There is something in the computer business known as total cost of ownership where one does not just look at the cost of the computer. One needs to look at the total cost of operating the system. That is what we should be looking at.
When we look at those costs in the nuclear industry, we will never win because there is the cost of developing the plant, the huge delays, the cost overruns and the huge insurance costs. The insurance people are not stupid. They know there have been 81 accidents in the last 50 years, which I am sure will scare off a lot of insurance companies. Then there is the storage issue. Nobody wants the waste trucked down their highways nor do they want it stored anywhere near where they live.
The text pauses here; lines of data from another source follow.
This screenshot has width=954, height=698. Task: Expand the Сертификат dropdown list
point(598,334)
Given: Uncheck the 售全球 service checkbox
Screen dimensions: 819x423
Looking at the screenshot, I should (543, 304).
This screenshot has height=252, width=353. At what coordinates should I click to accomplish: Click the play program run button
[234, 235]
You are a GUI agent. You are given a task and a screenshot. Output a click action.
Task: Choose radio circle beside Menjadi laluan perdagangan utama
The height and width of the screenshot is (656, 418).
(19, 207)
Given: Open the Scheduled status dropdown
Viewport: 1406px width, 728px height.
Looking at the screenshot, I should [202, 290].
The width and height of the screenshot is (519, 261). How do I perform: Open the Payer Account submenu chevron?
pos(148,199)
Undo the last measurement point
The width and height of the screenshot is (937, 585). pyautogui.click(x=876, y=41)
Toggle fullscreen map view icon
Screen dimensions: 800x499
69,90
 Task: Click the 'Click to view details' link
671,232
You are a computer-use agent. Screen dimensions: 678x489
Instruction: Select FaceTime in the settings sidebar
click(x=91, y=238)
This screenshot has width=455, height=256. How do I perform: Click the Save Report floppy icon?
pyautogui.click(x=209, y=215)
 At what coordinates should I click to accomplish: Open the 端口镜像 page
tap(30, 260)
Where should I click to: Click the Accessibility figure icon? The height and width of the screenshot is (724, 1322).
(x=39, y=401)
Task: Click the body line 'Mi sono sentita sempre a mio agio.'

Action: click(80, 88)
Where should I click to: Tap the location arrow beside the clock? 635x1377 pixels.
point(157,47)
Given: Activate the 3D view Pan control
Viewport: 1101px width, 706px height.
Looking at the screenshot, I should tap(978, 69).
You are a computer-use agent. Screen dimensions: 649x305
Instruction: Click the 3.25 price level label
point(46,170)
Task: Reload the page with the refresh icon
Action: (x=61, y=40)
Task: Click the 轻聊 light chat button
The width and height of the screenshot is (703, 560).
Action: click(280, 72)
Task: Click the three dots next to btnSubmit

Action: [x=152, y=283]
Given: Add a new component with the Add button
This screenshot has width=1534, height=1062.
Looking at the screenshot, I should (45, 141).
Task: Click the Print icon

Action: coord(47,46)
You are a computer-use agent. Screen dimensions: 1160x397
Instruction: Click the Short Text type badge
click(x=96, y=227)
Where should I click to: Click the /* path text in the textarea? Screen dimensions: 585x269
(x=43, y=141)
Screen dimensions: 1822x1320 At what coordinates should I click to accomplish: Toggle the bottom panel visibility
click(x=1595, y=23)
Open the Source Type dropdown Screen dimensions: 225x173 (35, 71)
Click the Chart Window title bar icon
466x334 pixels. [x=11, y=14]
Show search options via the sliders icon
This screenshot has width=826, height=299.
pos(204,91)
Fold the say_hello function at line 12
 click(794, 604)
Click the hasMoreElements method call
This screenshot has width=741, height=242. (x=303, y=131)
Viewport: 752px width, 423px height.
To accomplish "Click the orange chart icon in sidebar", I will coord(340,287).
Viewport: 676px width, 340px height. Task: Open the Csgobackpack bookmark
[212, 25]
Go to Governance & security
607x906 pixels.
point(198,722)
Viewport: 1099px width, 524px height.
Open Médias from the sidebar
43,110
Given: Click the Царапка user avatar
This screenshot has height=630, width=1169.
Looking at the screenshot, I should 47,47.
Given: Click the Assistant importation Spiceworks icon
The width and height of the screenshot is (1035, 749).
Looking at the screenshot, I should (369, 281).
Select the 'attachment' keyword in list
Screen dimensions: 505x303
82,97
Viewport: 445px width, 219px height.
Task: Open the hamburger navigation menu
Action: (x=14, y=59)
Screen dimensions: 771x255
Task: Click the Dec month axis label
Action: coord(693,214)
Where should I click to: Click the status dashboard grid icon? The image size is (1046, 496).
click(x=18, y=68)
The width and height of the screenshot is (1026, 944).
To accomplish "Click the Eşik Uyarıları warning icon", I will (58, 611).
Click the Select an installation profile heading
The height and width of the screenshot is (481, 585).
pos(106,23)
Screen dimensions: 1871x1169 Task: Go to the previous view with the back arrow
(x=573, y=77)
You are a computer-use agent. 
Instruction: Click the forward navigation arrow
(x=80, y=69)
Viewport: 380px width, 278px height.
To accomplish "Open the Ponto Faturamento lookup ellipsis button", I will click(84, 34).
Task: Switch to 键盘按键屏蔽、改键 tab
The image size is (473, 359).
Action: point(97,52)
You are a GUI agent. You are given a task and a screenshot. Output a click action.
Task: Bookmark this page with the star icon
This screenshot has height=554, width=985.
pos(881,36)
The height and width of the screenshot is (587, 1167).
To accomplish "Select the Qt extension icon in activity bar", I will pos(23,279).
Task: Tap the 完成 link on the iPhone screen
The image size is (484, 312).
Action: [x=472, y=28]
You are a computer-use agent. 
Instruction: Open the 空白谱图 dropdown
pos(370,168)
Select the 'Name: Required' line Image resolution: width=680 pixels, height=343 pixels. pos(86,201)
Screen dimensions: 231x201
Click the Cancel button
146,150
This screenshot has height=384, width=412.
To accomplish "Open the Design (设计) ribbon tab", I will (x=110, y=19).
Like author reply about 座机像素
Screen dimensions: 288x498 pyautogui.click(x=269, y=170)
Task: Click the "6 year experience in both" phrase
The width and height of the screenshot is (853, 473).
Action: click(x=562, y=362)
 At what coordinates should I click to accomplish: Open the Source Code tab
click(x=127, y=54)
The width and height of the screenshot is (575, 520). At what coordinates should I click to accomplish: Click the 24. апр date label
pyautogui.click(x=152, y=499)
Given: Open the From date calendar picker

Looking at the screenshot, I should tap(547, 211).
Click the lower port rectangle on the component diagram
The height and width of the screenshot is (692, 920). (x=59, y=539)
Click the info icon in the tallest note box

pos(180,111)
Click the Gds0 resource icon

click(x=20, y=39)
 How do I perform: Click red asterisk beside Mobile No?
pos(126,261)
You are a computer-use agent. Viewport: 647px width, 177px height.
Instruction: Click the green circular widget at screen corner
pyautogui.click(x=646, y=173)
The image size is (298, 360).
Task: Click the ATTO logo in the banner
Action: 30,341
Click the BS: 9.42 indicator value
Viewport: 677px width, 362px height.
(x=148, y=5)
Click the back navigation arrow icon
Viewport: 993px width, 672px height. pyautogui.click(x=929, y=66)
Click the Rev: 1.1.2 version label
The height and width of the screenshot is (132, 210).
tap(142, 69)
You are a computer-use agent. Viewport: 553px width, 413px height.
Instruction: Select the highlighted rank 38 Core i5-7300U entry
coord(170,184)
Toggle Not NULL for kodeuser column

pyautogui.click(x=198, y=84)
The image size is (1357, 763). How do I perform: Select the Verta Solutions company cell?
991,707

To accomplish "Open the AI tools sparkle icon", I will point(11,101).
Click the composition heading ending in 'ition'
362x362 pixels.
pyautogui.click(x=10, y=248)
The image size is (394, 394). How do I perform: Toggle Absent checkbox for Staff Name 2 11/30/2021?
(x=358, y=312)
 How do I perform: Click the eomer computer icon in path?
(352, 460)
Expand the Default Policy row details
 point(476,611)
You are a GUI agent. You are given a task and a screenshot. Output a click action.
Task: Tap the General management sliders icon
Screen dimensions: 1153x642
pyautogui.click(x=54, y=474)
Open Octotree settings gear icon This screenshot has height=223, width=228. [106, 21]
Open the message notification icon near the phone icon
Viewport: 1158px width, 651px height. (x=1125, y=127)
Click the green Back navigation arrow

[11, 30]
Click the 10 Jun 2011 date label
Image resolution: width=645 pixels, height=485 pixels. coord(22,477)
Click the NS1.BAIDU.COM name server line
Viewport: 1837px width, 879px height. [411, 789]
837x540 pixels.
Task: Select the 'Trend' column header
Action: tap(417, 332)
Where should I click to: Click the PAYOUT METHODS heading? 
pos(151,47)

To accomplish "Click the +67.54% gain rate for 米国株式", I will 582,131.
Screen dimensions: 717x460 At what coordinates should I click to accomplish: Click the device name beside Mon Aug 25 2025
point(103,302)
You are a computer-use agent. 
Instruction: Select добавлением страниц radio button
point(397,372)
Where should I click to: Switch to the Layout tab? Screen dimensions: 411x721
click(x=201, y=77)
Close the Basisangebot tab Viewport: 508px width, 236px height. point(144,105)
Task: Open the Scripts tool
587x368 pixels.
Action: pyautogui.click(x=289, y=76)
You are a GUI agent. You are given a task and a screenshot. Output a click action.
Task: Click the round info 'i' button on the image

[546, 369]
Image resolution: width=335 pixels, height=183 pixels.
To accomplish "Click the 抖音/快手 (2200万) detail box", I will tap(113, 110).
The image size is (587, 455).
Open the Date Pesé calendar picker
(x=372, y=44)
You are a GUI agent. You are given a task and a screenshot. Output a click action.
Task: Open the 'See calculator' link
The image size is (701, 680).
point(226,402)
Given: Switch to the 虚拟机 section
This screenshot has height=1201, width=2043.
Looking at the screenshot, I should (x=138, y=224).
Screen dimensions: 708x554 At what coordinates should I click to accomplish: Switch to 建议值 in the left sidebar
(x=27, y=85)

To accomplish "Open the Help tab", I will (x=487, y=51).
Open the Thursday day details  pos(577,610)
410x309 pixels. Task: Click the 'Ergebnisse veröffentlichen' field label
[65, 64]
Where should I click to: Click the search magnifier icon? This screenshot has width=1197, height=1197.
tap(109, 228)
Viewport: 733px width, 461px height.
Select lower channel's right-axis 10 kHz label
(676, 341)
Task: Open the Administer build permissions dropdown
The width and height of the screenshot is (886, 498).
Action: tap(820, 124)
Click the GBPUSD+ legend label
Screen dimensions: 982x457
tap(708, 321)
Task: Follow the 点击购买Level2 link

What are we going to do with all this stuff? Are we going to store it here in the Parliament Buildings? People do not want it. There is a very limited market. Maybe people are agreeable to nuclear development if it is someone else's problem. If we are going to store it, build it and keep it in Ontario, fine, but the people will not like it there either.
The problem here is that we are dealing with a bad scenario and we have good scenarios for a change. We have hydro development, wind power and other sources. I spoke about the solar panel company that Canada did not help out and it went to Germany. The Germans gave it whatever it needed and it is producing huge amounts of solar panels in Germany right now. Here we are once again on the outside looking in.